Además debe comprometerse a darle un heredero antes de que él cumpla los veintiún años, fecha en el que tomara total y completa posesión del manejo de toda la fortuna familiar. Y de no hacerlo será desconocida como consorte legítima sin ningún derecho legal o de retribución económica ¿entiende? Ah…y la firma tiene que hacerse delante de toda la familia y publicarse por todos los medios de comunicación posible para que la comunidad mágica completa se entere. -Con cada palabra la sonrisa del rubio se iba haciendo cada vez mas grande mientras que la cara de George se hacia cada vez mas roja.
- ¡JAMAS, ESCUCHO, JAMAS PERMITIRE QUE SOMETAN A MI HIJA A TAL HUMILLACION!

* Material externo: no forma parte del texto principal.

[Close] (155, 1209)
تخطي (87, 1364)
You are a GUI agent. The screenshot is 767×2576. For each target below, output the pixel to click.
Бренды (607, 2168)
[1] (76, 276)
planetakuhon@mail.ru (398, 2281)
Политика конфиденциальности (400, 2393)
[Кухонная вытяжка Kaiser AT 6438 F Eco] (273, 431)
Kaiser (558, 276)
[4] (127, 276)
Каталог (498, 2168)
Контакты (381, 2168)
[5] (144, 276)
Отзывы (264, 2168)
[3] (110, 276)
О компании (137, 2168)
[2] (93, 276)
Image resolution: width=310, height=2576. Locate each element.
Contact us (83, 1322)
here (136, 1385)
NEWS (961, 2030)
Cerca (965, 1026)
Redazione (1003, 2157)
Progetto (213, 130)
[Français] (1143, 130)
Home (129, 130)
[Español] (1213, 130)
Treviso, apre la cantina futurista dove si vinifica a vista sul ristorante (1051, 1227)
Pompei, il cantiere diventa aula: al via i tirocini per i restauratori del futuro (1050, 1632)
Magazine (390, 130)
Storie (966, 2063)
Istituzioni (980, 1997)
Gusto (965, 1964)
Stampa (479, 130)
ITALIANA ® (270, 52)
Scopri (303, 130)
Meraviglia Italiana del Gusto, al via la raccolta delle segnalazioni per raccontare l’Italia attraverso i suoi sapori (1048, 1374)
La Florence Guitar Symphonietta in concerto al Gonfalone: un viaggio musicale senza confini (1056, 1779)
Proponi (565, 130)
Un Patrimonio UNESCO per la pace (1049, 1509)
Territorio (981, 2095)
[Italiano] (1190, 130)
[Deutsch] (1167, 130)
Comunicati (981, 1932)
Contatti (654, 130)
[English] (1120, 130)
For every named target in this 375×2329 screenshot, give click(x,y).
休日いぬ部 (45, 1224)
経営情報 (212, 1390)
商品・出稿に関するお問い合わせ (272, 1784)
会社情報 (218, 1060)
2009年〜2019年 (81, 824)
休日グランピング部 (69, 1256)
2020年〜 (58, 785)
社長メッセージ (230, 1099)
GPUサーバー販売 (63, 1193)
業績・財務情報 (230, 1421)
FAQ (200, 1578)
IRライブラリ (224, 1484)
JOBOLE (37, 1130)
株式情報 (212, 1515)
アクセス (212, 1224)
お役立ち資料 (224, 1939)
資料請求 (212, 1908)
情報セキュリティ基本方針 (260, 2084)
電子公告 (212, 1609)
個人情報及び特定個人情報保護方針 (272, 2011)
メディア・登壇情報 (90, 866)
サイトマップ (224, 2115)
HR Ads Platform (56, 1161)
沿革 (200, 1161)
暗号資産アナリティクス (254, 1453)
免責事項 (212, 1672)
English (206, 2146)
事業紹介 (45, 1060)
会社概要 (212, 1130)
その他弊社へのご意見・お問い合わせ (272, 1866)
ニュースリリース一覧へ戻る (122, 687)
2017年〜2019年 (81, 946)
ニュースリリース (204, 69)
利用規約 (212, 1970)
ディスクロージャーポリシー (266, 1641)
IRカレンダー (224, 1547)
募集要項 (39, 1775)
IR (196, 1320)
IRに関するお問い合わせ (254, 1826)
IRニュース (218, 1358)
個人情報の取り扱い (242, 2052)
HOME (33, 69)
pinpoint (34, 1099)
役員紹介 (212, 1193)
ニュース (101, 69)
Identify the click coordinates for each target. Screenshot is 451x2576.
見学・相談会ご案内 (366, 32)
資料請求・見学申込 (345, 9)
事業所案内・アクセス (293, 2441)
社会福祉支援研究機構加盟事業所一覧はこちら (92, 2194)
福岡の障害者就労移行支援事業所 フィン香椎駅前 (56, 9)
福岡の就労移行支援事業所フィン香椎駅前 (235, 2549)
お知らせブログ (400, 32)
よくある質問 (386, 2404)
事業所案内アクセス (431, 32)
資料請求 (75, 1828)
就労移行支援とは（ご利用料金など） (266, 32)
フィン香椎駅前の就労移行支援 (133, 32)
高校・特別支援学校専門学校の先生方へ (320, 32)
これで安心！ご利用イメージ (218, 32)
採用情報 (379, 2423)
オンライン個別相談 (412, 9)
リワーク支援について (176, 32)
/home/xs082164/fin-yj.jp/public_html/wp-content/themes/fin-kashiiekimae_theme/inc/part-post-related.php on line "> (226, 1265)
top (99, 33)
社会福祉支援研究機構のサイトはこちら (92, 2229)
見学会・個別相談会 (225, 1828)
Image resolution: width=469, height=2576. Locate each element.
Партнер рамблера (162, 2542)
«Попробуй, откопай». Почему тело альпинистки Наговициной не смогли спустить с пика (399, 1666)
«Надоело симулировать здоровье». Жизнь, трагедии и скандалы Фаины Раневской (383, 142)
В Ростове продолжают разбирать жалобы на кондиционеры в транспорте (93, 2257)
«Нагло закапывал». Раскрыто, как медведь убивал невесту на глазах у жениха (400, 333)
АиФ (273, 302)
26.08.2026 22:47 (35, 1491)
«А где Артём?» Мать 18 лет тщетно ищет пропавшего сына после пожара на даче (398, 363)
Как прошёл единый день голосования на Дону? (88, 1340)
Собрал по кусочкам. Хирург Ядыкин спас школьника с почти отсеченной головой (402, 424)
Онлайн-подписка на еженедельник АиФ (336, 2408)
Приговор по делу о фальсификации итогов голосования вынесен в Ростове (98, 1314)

- ¿Pues no veo entonces como realizaran el matrimonio? – ¡SIIII! ¡Por todos sus ancestros mágicos, un punto a su favor! Lucius se sentía eufórico, saboreando su triunfo cada vez más cercano- Si no es en estos términos, no podrá realizarse por las leyes mágicas.
- VALLA ESTUPIDEZ – George estaba cada vez mas furioso y la creciente sonrisa de Lucius no ayudaba mucho para tratar de calmarse- PUES QUE NO SE CASEN POR SUS "LEYES", ELLA ES… ¿COMO JODIDOS NOS DICEN…? MUGGLME, MUGDE, O COMO SE DIGA, PUES BIEN QUE SE CASEN POR NUESTRAS LEYES Y SAN SE ACABO.
- ¡POR SUPUESTO! –Enfatizo Draco – YO TAMPOCO LO PERMITIRÉ….
- Lo siento Draco – Narcisa se puso en pie y se dirigió a su hijo para tratar de calmarlo- pero en eso no podemos ayudarte, si quieres hacer las cosa bien, si quieres que ella y tus futuros hijos lleven tu apellido tendrá que hacerlo, por que de lo contrario solo será considerada tu concubina y tus hijos serán considerados ilegítimos.
- ME IMPORTA UN PITO ¿ENTIENDEN? JAMAS PERMITIRE EXPONERLA A….
- Lo haré…
- ¡¿Cómo?!...- los tres hombres enfrascados en su disputa ideológica no se habían tomado la molestia de preguntarle a la protagonista de dicha humillación.
- Que lo haré...- Draco se encontraba sorprendido, no era posible que ella accediera a dicha barbarie, solo por que sus antepasados habían establecido semejante estupidez. En definitiva él no estaba dispuesto a ventilar de ese modo la intimidad de la mujer que amaba.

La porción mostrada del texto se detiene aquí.